Discipling Others by Example
In one particular African people group, where thousands of people are being discipled, reading comprehension is generally low. Many Christian leaders are nonreaders, but they know the Bible and are effective in discipling people like themselves. These leaders have memorized entire books of the Bible and can accurately tell dozens of individual Bible stories from Genesis to Revelation.
“Making disciples is a crucial function of the church and central to the global missionary task. Discipleship does not require printed materials or even the ability to read—it simply requires access to the Bible.”
They learned to tell stories by listening repeatedly to audio recordings of carefully prepared Bible stories, first on radio and then on handheld players. When questions came up that they could not answer, they asked other leaders for an answer. If that was not possible, they enlisted family or church members to read aloud entire books of the Bible to them and listened for answers to their questions. Most importantly, these Christians have reoriented their lives to obey the Scriptures. They live out the Christian life, and their example is a powerful discipleship influence.
With people who like to learn but not to read, discipleship should follow the example of Jesus, who spent a lot of time with his disciples in a wide variety of situations. He demonstrated a lifestyle that pleased God. He taught the disciples in a more formal sense, but most of his interactions with them took place while he was ministering to other people.
Frequently his teaching method was to answer their questions about something that he had done.
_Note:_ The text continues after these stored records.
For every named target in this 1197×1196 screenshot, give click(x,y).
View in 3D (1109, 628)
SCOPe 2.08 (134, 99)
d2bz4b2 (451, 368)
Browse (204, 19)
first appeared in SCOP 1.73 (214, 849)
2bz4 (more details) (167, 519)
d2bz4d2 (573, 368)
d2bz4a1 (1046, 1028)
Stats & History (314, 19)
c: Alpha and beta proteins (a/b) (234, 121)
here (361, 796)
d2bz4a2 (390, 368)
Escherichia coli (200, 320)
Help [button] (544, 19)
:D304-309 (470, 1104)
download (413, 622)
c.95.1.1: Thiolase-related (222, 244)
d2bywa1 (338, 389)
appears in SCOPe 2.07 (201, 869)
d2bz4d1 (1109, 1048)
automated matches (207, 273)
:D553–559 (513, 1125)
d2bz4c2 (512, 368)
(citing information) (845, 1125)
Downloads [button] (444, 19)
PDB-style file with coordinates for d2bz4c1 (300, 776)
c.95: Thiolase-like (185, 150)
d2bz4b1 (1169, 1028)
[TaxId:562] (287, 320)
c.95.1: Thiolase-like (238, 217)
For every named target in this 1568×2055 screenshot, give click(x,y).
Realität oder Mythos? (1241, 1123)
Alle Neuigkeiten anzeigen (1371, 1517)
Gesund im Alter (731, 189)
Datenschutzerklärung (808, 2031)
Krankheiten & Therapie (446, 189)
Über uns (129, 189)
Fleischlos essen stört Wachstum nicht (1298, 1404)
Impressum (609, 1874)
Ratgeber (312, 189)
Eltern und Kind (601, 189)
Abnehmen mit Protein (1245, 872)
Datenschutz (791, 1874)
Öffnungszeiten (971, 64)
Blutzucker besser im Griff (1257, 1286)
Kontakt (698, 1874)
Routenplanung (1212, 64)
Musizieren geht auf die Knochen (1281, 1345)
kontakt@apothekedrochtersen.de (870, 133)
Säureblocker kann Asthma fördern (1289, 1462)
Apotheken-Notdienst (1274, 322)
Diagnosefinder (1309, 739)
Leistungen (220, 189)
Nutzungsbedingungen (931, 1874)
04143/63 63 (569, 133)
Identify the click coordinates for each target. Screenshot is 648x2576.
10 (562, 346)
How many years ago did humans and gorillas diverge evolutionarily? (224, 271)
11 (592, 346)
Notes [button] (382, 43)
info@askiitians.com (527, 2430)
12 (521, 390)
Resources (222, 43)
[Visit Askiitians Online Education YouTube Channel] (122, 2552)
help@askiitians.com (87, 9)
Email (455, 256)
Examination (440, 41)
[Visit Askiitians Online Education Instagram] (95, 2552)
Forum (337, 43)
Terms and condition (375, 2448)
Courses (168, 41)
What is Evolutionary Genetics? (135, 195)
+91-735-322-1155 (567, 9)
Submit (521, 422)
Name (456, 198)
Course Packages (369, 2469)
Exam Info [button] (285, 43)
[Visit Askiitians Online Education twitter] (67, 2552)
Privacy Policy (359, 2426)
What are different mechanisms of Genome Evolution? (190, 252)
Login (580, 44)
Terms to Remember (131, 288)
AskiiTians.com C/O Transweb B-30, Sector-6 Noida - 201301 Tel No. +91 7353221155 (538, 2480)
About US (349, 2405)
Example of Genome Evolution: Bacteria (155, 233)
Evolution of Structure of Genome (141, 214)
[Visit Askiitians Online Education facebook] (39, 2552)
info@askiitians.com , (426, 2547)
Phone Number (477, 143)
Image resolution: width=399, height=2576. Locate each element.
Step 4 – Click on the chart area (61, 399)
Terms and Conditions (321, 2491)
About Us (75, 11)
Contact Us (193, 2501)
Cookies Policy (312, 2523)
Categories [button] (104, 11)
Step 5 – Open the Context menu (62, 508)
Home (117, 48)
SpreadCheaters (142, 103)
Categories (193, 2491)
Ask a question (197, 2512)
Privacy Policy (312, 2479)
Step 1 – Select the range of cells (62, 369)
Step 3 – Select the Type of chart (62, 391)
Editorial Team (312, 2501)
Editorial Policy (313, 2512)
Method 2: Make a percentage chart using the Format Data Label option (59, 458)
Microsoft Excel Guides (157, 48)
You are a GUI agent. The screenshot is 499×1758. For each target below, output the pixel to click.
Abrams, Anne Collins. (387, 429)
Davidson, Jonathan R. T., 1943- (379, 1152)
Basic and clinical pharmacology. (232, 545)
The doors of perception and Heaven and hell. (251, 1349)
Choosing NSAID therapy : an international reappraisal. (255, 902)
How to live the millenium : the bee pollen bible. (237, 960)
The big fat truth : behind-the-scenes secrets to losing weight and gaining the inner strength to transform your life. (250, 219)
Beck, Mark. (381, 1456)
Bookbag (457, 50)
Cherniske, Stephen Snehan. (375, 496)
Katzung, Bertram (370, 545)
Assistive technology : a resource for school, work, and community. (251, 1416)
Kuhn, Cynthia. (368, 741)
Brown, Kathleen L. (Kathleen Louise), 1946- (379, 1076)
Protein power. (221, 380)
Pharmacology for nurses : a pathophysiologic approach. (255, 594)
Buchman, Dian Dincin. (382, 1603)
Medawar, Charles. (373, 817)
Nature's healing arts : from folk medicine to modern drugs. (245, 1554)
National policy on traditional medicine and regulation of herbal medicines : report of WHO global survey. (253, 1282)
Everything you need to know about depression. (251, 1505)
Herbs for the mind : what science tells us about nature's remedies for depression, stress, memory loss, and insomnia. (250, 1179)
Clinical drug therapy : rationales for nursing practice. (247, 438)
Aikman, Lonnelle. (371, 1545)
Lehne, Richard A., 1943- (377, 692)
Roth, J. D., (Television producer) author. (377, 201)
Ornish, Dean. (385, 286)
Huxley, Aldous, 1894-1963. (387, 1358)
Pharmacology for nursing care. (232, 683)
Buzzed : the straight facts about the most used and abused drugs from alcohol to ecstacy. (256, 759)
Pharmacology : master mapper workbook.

They often wanted to know how (“Lord, teach us to pray”) or why (“Why could we not drive out this evil spirit?”). Discipleship should be much more like an apprenticeship than a classroom course. Setting an example worthy of imitation is perhaps the most powerful aspect of discipling others.
Making disciples is a crucial function of the church and central to the global missionary task. Discipleship does not require printed materials or even the ability to read—it simply requires access to the Bible. We can pass down stories and teach believers the Scriptures through a variety of ways. Most importantly, we can remember that discipleship takes place in relationship with Christ and with other Christians in the context of a healthy church.
Grant Lovejoy is director of orality strategies for the International Mission Board. He has taught preaching, biblical interpretation, and Bible storytelling, and he has coedited five books on those topics and related subjects. He and his wife, Donna, and their daughters have served in Africa and Asia.